Para Edgar Allan Poe – II (conto)


Mércia estava ensopada. Saíra do trem em meio a um temporal. Percebeu que somente ela tinha parada naquela estação... olhou para trás e viu o rosto apreensivo dos passageiros em sua direção. Alguns até se entreolhavam.

Já passava das vinte uma. A estação era tão modesta que não tinha onde ficar com a bagagem, tratava-se apenas de um caminho com tábuas indicando que ali servia de embarque e desembarque quando o trem passava, e nada mais. Seus colegas da cidade grande já tinham alertado a respeito da precariedade daquela cidadezinha de interior. Entretanto, Mércia não imaginava que era tão desamparada.

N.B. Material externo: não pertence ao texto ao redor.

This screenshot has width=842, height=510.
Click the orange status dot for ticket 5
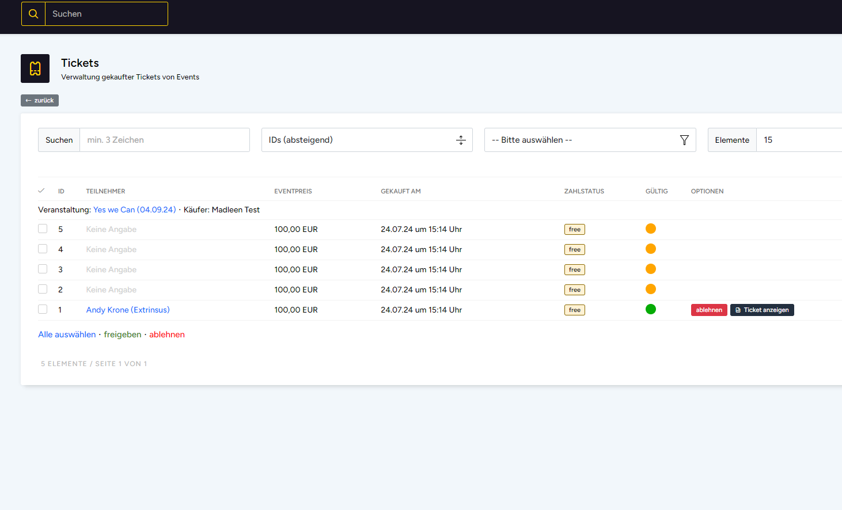tap(651, 229)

Enquanto corria para fugir da chuva, ajeitava sua mochila abarrotada de coisas. Avistou um estabelecimento aberto. Na taberna o dono indicara a única estalagem nas redondezas. Sem mais alternativas, após estiar um pouco o temporal a moça dirigiu-se para o local indicado. Chegara completamente molhada. Fora recepcionada por uma velhinha. Esta pediu para Mércia adiantar o pagamento pela noite, pois sairia bem cedo no dia seguinte e não queria incomodar sua única hospede daquele final de semana.

Faltara luz devido a forte chuva. Na escada, ambas estavam amparadas por um toquinho de vela. Mércia assustou-se quando um relâmpago revelou uma cicatriz hedionda percorrendo toda panturrilha esquerda daquela senhora que a conduzia para dentro da residência. Mal pôde se recompor do susto quando outro relâmpago iluminou o rosto da dona da casa. Um semblante mórbido e um sorriso torto entregaram-lhe as chaves do quarto e da porta da rua. Quando Mércia baixou os olhos para pegá-las, deparou-se com uma mão bastante cadavérica.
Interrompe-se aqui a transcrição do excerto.